Comparison With Prior Work
Our observation that the NLTA achieved stability in glycemic control during the challenging early stages of the COVID-19 pandemic is similar to other studies, including those in Australia, that involved telehealth use [24-28]. These findings are also in contrast to data highlighting deterioration of glycemic control in diabetes cohorts during the COVID-19 pandemic [29,30]. In addition, the intervention cohort achieved glycemic stability despite a significant decline in contact with their usual endocrinologist and usual diabetes educator via face-to-face or telehealth consultations. Contact with primary care providers within the TSG remained consistently unchanged over this period. One might speculate that nurse-led telemonitoring facilitated less frequent endocrinology and diabetes educator contact in the context of relatively stable glycemic control in the TSG, reserving targeted contact for those at higher risk and with complications [31-33]. We also observed stability of cardiovascular risk factors over the 12 months in the nurse-led telemonitoring group, again in contrast to other global reports of deterioration in control and despite reduced contact with auxiliary services [34,35]. Similarly, there was no increase in unplanned hospital attendance throughout the intervention period. Regular nurse-led telehealth surveillance was associated with stability in the overall rates of medication-taking and glucose self-monitoring throughout the pandemic period.

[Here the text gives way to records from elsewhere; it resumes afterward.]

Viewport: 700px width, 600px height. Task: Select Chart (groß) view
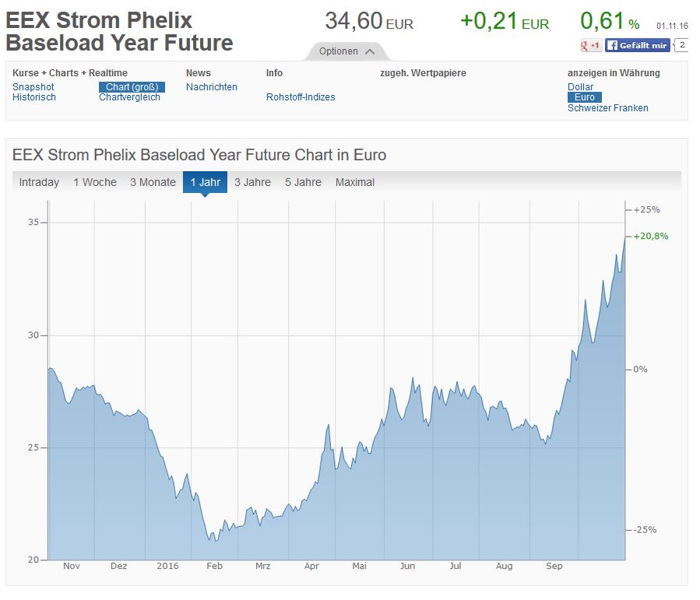(132, 87)
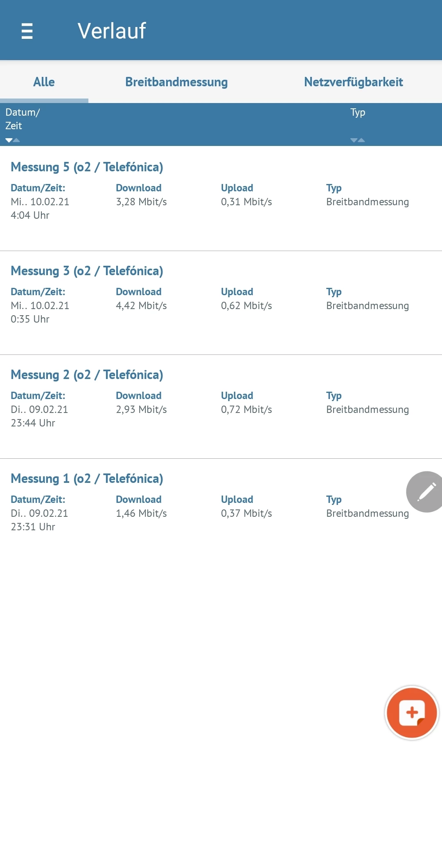Switch to the Breitbandmessung tab
The height and width of the screenshot is (868, 442).
[x=176, y=82]
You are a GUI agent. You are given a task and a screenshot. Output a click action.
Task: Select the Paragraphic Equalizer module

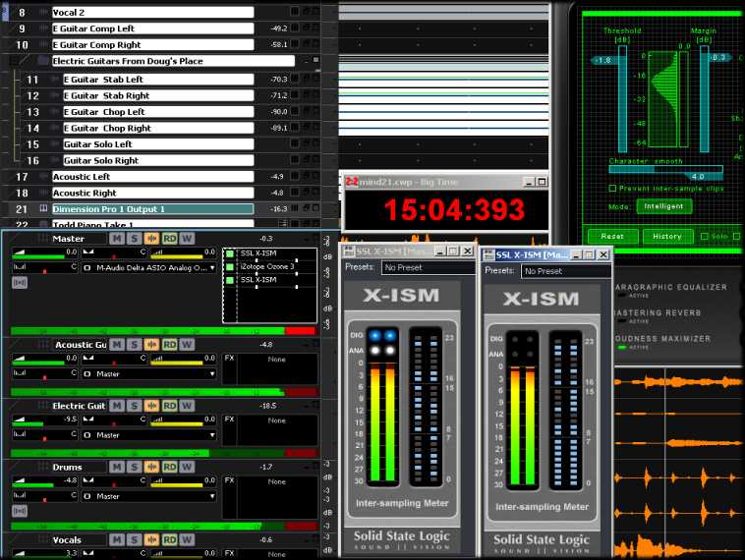pos(669,288)
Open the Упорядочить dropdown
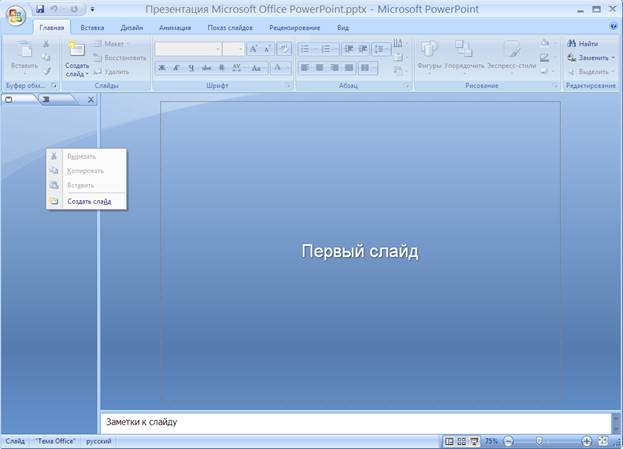This screenshot has height=449, width=623. (x=464, y=55)
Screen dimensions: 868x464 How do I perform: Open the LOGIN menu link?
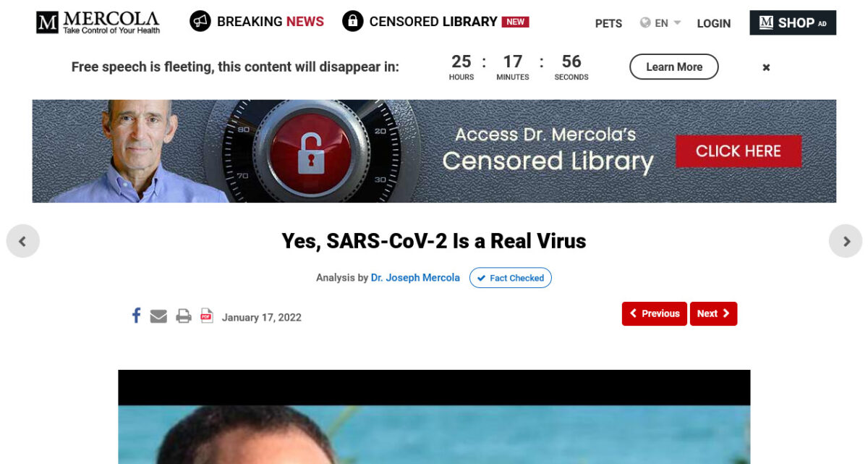pos(713,23)
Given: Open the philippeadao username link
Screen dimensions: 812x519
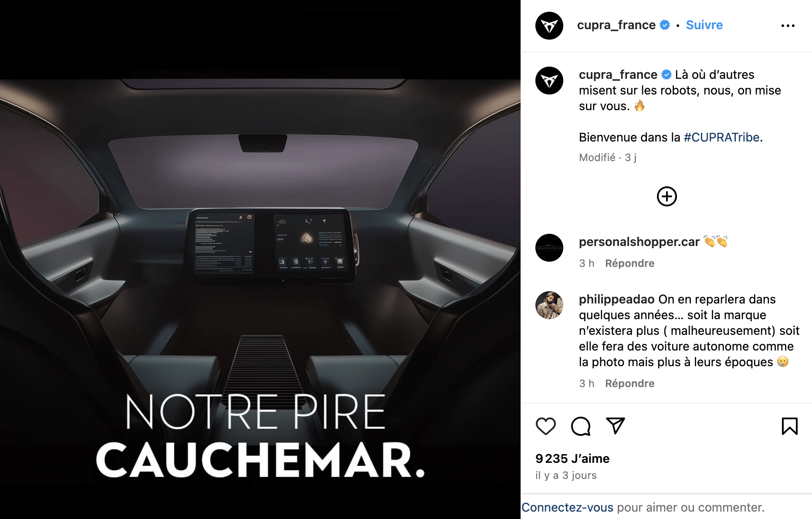Looking at the screenshot, I should [x=616, y=299].
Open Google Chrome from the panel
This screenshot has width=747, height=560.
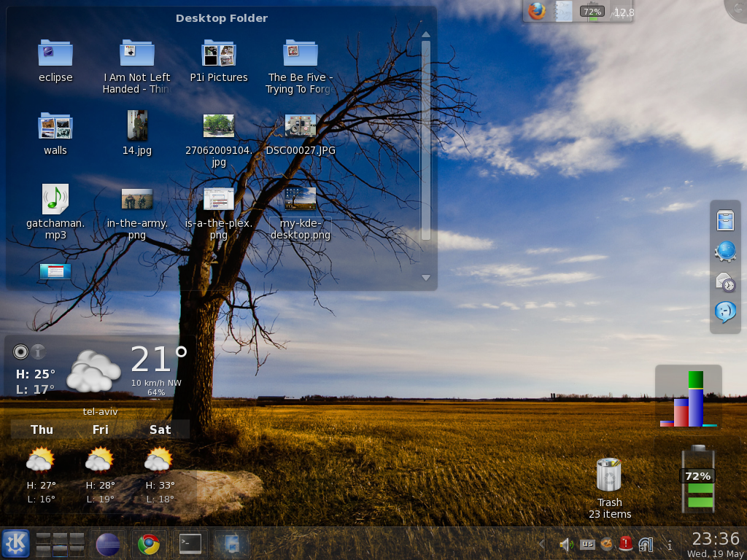pyautogui.click(x=149, y=544)
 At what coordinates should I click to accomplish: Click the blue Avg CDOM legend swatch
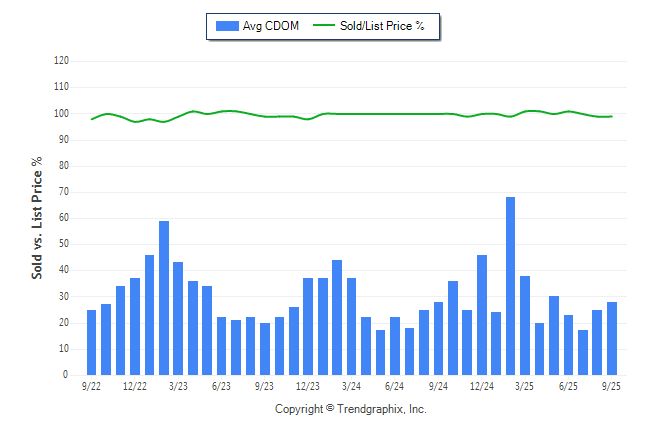click(x=225, y=26)
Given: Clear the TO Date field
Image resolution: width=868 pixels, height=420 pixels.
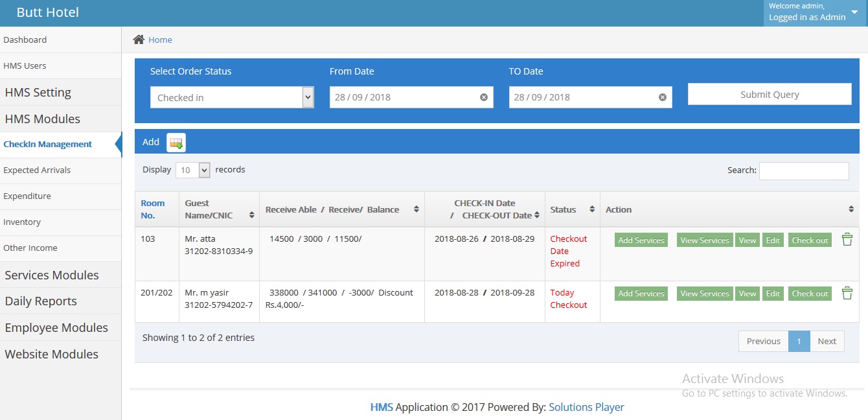Looking at the screenshot, I should [662, 97].
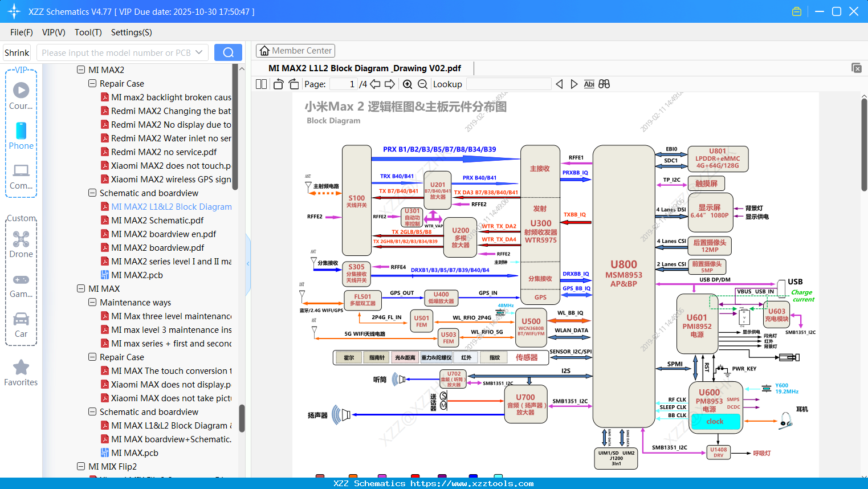Click the Abi text search icon
The width and height of the screenshot is (868, 489).
[x=589, y=84]
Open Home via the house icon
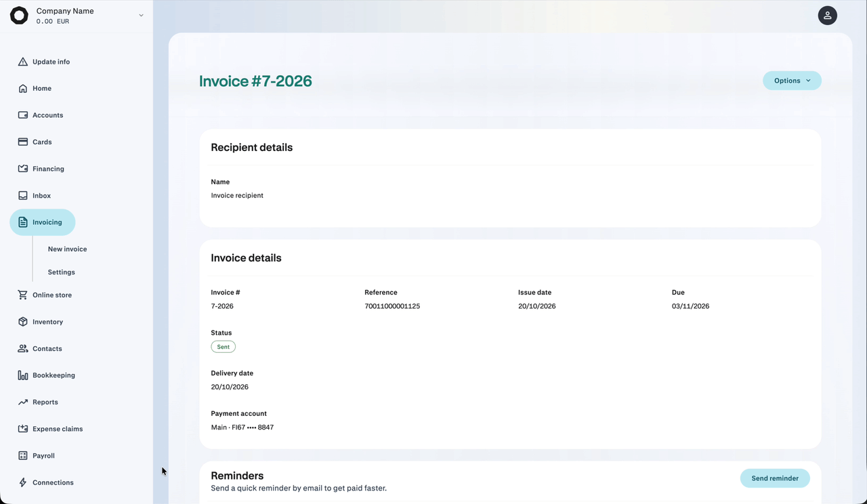 pos(23,88)
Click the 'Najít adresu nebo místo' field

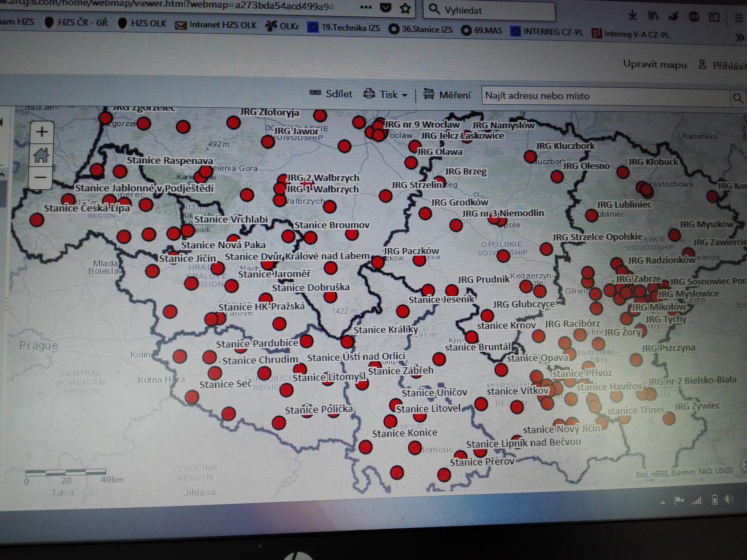point(606,96)
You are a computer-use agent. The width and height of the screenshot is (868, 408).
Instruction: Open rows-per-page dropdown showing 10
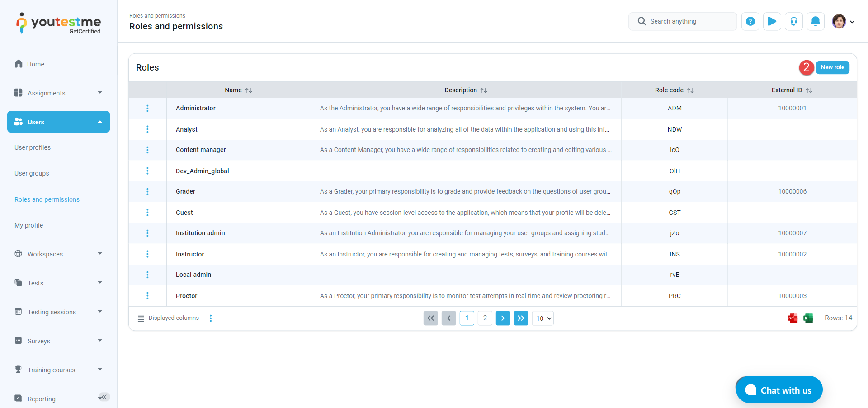pos(543,318)
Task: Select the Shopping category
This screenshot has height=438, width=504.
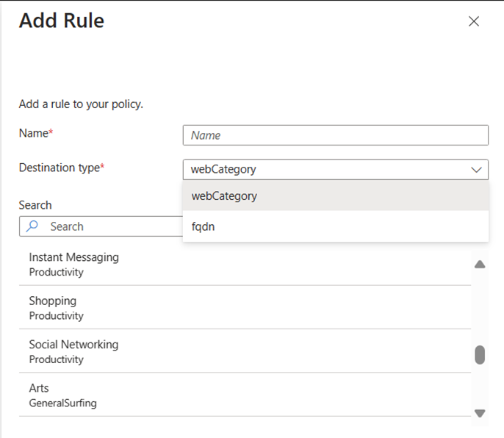Action: pyautogui.click(x=53, y=307)
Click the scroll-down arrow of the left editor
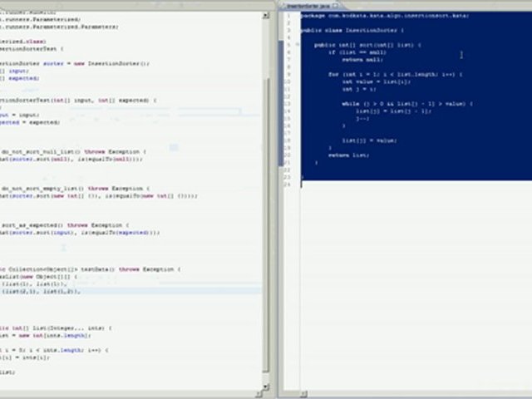The height and width of the screenshot is (399, 532). [266, 384]
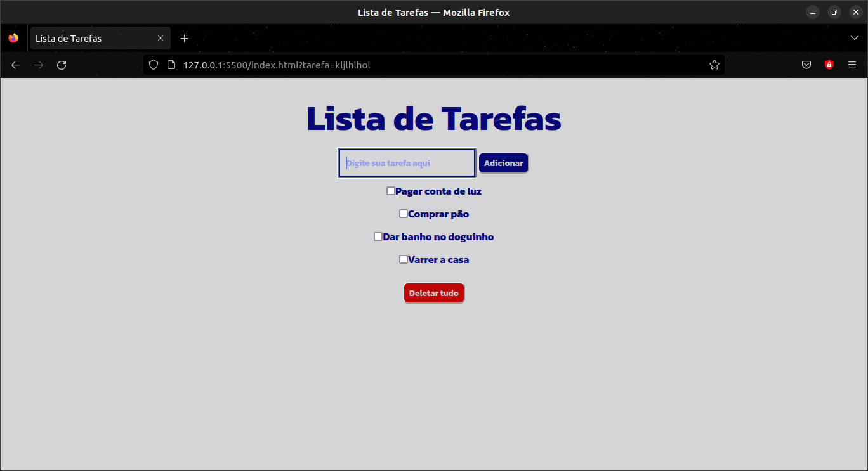Click the reload page icon
868x471 pixels.
coord(61,65)
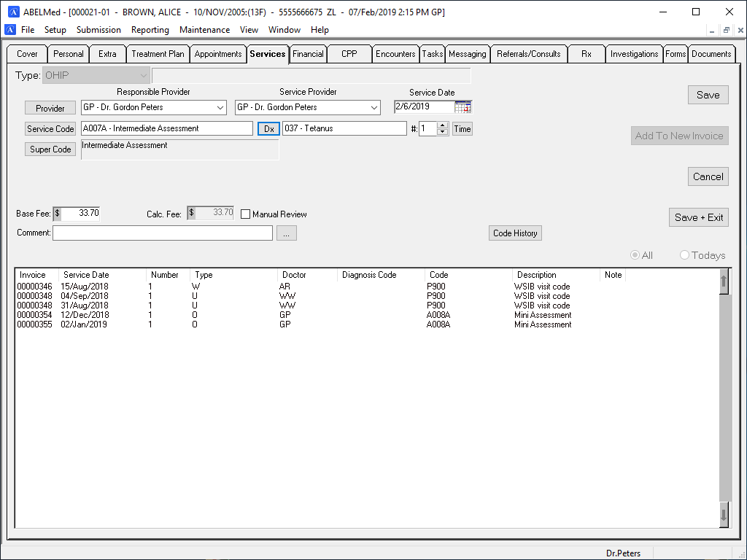
Task: Increase the unit count with the up stepper
Action: (x=443, y=125)
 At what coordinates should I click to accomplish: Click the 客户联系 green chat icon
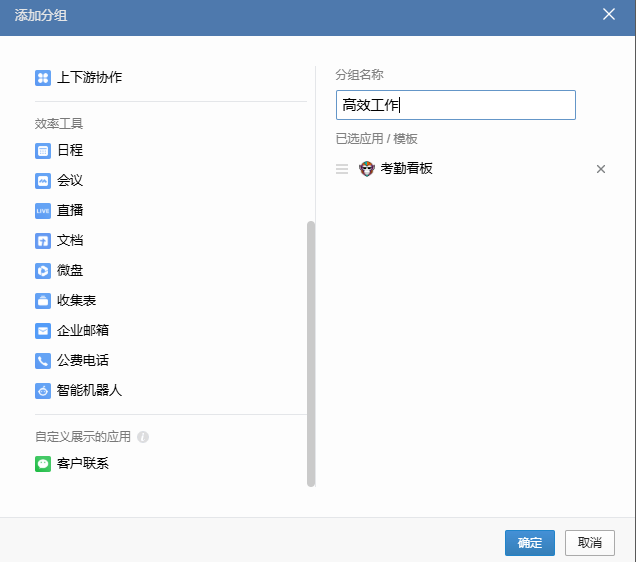(43, 464)
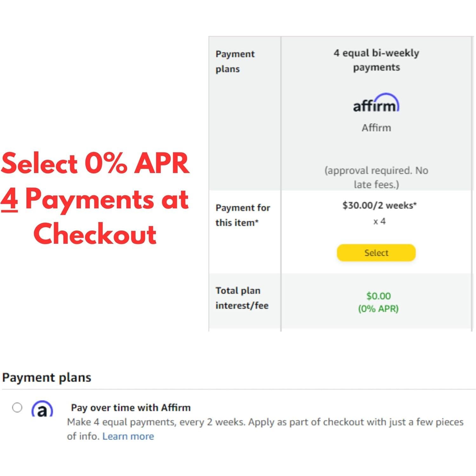Select the Pay over time with Affirm radio button
This screenshot has width=476, height=476.
coord(17,407)
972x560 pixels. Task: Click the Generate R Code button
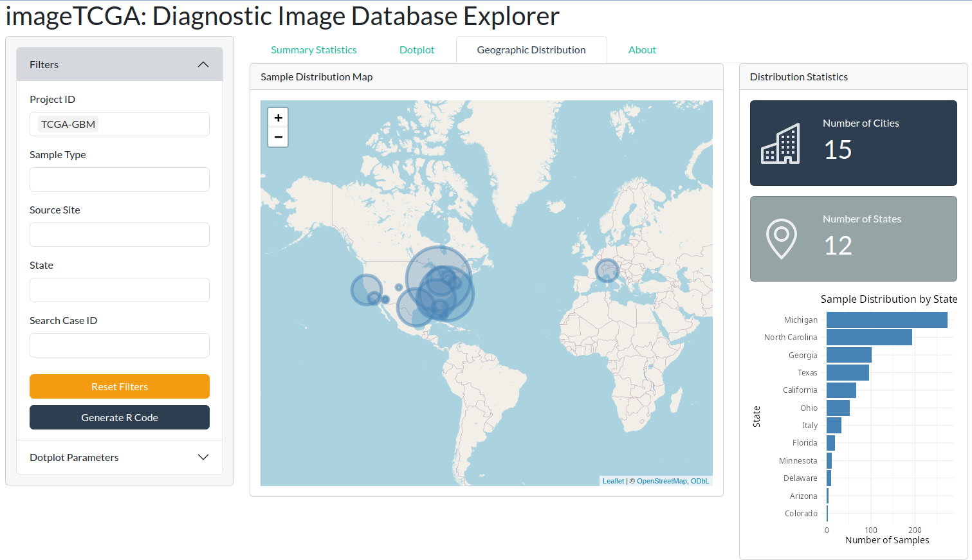[x=120, y=417]
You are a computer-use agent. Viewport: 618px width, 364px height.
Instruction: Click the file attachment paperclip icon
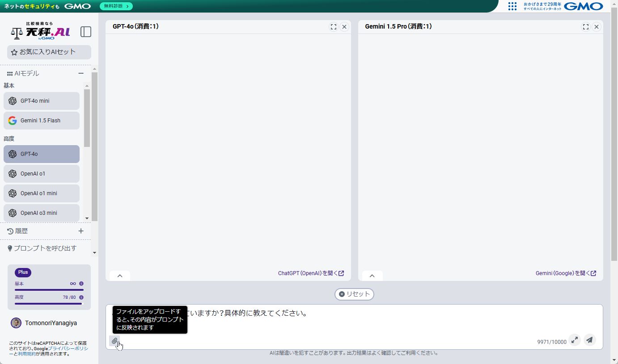pyautogui.click(x=115, y=340)
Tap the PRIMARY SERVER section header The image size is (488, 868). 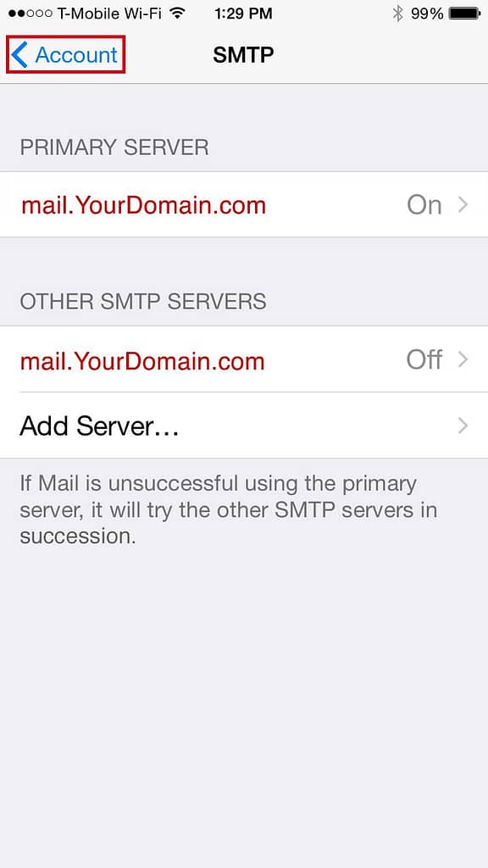coord(114,147)
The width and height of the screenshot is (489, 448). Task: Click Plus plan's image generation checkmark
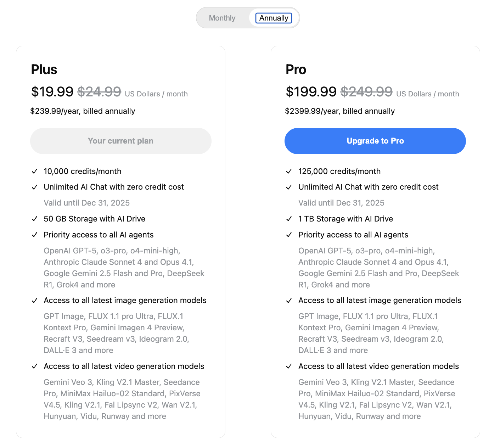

While we did not aim to, nor did we undertake, formal cost-effectiveness comparisons of health care delivery models, based on the NLTA model and reduction in GP and medical specialist consultations, we speculate that the NLTA model would not be more financially costly than the traditional non-TSG model comparator and yet delivered arguably better metabolic outcomes for the study cohort. The potential cost-effectiveness of the NLTA is supported by prior studies. A review paper examining the cost-effectiveness of telehealth for diabetes management found that, despite using different methodologies in varied health care settings, the majority of studies found telehealth to be cost-effective, citing direct costs per patient. The authors concluded that telehealth solutions have vast potential for cost-effective diabetes care [36]. Separately, there is a small body of literature to support the cost-effectiveness of nurse-led services in diabetes. In a study from the Netherlands, diabetes nurse specialists provided care comparable to physicians, with similar health-related quality-of-life measures and favorable costs per QALY gained [37]. Few contemporary studies exist on the cost-effectiveness of the combined approach of nurse-led telemedicine in diabetes. However, a modeling study on patients with heart failure found that nurse-led telephone support improved survival and was cost-effective in comparison with usual care [38]. A 2016 Belgian study reported that a nurse-led telecoaching program for T2DM, compared to usual GP care, was highly cost-effective with a reported incremental cost-effectiveness ratio well below suggested thresholds for the country [39]. Taken together, in the context of our findings, these data support the likely cost benefits of the NLTA but underscore the need for additional cost-effectiveness analysis of this model of care within a robust study design.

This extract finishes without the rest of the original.